The $34 billion of yearly revenue of Catholic Church is, thus, the outcome of selling a psycological, consciousness-altering drug-product, as much as half of that of world porn industry ($60 billion, if I remember correct), another drug-product best-seller of psychological type. No statement is made about other religions or any sects. In the legal cathegory, coffee and tobacco revenues, but only UK taxes from alcohol. In the realm of pharmaceutical products (i.e. medical use), the larger percentage showed is made by "Painkillers". To prevent erectil disfunction only, $6 billion yearly, if I remember correct.

The panel is divided actually in two. The right poster is dedicated to enhace the expenses derived from the war on drugs. A huge space, larger than any other highlightens the $2500 billion that US has spent in the last 40 years plus, in another significat space, $450 billion since 1970 spent in keeping drug-related criminals in federal prisons. Those are the only figures not showed in a yearly basis.

Taken those expenses as constant for the last 40, the war against drugs costs Americans (i.e. taxes) $62 billion a year and the maintenance of inmates, less than $12billion a year. These numbers are quite different, and allow comparison to, for instance, the $33 billion of yearly revenues that hundreds of crooks and wicked, evil gangsters collect, free of taxes, from the selling of drugs in the "youth market", at the expend of the youth.

This art-work is entitled "Painkillers", by David McCandless, 2010. I am glad this gentleman became an artist: he has not showed half an inch of intellectual depth and honesty.

***

In 1993, my Latin teacher in the High School tells us the story of an incipient communication tool, a tool for the future, called Internet, which has allowed him to actually see pictures kept in the Louvre. The old man (not too old, as I see it now) was excited.

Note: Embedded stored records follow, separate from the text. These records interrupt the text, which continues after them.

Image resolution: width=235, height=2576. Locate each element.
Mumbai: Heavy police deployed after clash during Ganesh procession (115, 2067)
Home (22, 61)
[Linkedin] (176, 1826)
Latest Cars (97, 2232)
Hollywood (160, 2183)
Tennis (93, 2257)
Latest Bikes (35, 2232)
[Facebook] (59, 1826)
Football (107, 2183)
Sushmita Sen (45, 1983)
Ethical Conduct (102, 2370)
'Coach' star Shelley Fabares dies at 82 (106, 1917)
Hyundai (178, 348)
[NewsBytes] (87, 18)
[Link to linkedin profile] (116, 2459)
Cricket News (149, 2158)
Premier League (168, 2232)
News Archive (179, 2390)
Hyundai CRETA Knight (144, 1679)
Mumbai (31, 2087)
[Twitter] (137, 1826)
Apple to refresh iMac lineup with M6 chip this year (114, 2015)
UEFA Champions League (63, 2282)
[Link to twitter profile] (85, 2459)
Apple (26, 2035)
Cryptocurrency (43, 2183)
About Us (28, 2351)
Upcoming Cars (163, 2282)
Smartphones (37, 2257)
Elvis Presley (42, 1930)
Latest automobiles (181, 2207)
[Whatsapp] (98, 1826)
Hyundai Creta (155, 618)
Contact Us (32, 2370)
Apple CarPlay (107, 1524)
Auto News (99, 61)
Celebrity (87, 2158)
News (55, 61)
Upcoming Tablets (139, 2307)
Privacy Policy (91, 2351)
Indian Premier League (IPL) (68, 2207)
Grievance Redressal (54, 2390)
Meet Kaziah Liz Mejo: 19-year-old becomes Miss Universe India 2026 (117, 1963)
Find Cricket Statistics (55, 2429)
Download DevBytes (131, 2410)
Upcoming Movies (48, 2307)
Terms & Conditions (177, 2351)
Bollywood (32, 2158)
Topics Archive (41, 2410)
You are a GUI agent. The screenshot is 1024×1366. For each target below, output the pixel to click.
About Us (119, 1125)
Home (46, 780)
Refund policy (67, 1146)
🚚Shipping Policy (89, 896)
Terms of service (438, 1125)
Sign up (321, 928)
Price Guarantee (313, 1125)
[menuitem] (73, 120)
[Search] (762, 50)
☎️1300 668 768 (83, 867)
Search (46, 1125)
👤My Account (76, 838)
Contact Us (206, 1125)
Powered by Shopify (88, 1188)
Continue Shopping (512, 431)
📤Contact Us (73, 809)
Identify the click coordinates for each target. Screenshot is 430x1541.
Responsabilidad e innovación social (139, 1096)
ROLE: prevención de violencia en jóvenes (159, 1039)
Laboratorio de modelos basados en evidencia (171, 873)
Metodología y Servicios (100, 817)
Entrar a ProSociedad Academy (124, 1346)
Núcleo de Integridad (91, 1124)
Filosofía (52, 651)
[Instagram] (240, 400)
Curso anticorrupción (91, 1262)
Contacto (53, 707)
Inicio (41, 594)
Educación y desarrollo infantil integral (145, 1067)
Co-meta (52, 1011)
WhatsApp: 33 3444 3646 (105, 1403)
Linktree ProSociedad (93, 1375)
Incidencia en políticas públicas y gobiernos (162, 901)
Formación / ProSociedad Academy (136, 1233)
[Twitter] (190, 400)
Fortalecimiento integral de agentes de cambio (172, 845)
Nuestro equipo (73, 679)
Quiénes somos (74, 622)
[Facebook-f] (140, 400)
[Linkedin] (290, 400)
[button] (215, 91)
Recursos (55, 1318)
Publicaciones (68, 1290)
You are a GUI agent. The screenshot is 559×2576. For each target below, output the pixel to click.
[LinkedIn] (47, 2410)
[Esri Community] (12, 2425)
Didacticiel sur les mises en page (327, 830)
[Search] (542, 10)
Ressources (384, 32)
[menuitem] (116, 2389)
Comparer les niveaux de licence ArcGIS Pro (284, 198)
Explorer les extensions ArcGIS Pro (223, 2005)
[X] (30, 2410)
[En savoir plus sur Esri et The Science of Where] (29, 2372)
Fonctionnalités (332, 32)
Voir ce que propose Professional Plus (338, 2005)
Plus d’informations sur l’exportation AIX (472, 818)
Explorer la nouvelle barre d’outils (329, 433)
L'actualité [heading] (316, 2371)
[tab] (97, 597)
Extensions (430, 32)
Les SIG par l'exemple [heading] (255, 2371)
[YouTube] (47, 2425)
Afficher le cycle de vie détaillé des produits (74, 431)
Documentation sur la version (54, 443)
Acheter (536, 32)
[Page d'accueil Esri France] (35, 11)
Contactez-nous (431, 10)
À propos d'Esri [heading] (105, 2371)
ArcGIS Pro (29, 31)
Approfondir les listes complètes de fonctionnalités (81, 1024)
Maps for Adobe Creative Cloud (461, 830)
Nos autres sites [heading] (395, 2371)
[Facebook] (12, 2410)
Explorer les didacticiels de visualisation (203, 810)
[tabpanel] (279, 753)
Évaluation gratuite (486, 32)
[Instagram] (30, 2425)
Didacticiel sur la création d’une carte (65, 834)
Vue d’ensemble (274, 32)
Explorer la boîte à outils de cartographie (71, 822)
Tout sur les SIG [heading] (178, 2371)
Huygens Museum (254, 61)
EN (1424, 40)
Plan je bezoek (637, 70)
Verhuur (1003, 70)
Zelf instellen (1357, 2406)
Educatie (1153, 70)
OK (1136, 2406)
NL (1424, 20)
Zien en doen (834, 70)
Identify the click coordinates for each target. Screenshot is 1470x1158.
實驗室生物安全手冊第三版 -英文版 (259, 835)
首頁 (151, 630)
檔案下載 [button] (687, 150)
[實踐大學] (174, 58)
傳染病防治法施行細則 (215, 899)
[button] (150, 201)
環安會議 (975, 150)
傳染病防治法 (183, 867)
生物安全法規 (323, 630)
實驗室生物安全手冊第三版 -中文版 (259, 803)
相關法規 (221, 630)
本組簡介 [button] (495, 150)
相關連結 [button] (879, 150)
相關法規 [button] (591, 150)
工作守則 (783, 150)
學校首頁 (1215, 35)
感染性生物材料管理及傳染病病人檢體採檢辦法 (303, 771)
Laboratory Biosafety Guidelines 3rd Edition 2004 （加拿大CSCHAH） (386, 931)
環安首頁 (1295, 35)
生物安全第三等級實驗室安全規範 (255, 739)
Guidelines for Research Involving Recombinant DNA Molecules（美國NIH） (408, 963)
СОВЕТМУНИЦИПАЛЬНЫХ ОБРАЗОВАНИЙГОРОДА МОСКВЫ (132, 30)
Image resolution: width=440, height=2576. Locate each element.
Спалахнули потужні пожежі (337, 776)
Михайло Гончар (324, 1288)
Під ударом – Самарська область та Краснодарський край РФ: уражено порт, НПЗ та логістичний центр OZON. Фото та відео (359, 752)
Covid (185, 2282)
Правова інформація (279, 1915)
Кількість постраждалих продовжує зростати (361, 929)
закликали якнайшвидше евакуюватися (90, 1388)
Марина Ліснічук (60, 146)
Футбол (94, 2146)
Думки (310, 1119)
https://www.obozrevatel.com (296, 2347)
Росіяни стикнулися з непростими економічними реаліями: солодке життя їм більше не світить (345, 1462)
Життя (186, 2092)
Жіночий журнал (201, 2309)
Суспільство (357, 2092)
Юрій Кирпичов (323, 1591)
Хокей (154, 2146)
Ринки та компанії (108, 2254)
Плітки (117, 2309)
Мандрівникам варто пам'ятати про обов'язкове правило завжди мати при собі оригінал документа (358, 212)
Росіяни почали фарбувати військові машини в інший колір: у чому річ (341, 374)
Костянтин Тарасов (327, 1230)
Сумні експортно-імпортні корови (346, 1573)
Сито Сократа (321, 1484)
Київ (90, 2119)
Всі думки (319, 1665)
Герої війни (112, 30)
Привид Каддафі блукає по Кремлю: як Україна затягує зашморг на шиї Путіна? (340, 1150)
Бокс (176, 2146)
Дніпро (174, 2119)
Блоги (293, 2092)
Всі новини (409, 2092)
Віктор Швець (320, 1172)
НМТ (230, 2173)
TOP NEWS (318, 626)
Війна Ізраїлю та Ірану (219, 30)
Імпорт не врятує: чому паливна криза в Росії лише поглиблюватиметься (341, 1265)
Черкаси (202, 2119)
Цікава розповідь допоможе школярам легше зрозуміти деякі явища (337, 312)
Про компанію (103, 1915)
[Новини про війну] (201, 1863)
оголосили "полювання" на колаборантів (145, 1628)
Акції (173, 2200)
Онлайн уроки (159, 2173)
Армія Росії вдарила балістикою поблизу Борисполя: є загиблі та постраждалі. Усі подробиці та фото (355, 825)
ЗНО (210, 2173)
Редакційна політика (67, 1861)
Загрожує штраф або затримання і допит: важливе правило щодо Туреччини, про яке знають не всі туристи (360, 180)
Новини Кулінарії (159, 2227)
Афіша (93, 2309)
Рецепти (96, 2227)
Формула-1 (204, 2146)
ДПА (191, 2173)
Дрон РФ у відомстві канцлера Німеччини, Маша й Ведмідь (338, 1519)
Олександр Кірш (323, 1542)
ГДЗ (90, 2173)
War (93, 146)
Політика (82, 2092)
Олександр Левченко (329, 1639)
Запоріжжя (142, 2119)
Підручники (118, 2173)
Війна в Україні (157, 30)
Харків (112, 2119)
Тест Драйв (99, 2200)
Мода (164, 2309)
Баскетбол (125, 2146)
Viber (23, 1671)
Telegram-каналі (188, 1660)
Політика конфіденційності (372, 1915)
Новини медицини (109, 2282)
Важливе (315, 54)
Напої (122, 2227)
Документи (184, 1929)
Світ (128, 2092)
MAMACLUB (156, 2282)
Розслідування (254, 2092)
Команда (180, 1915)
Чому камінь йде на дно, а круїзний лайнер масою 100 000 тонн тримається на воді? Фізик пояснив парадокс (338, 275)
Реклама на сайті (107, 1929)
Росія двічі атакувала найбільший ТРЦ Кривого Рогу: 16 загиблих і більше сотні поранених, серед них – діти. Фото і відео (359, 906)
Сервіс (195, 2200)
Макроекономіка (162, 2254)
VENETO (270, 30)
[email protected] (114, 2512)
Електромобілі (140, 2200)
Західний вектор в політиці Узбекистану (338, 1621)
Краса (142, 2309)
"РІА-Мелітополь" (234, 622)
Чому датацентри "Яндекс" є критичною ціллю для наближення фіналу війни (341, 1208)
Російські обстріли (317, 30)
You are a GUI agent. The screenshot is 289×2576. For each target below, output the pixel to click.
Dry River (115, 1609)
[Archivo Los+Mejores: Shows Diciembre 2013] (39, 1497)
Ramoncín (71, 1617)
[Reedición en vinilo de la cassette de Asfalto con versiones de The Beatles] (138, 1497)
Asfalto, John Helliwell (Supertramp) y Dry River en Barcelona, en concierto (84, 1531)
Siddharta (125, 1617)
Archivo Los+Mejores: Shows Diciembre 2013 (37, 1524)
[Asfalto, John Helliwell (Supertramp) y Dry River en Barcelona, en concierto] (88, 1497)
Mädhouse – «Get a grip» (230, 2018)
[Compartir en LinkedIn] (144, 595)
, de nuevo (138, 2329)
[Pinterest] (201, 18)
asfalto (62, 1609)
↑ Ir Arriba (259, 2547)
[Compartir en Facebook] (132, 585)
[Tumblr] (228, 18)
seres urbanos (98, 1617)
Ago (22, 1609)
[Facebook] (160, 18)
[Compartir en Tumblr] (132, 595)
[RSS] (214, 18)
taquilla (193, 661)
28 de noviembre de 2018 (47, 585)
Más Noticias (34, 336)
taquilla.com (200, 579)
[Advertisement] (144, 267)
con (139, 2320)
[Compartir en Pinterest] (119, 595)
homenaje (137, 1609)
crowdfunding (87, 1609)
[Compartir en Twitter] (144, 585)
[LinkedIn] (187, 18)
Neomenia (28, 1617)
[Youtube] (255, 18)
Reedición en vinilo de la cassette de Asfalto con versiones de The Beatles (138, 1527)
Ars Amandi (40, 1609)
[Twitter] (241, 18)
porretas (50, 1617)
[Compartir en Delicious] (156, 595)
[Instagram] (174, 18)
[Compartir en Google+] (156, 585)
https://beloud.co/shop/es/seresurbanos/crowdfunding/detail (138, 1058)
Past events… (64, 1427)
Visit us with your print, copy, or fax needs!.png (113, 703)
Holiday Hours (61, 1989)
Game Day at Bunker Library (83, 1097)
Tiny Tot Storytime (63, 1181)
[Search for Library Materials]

I kind of sense a similar feeling as I find "Internet" to be a magnificient opened gate to the past. I guess I am not old enough to get anxious about the future and I can just sit and wait for it to come to me. However, I have never seen the past and I am moving in opposite direction, away from it. Or, perhaps, I am stuck and it is the past the one moving away, leaving me before.

So, I am interested in the past, not actively, though, but sloppy and randomly. And so, I get excited when I discover something like this:

http://www.youtube.com/watch?v=TJaToCF0tIU

"For His Son", D.W. Griffith (1912) _ The film is showed in "High Society" exhibition.

Or this:

http://vodpod.com/watch/5317119-jean-painleve-les-cristaux-liquides-liquid-crystals

"Les Cristaux Liquides", J. Painleve ("Science is Fiction" collection, 1978) _ Tate Modern Museum: Jean Painleve, (1902 - 1989), the Science - Surrealism merger, the communist rebel, the biologist anti-mathematician... All I guess, despite his father's disapoinment and sorrow.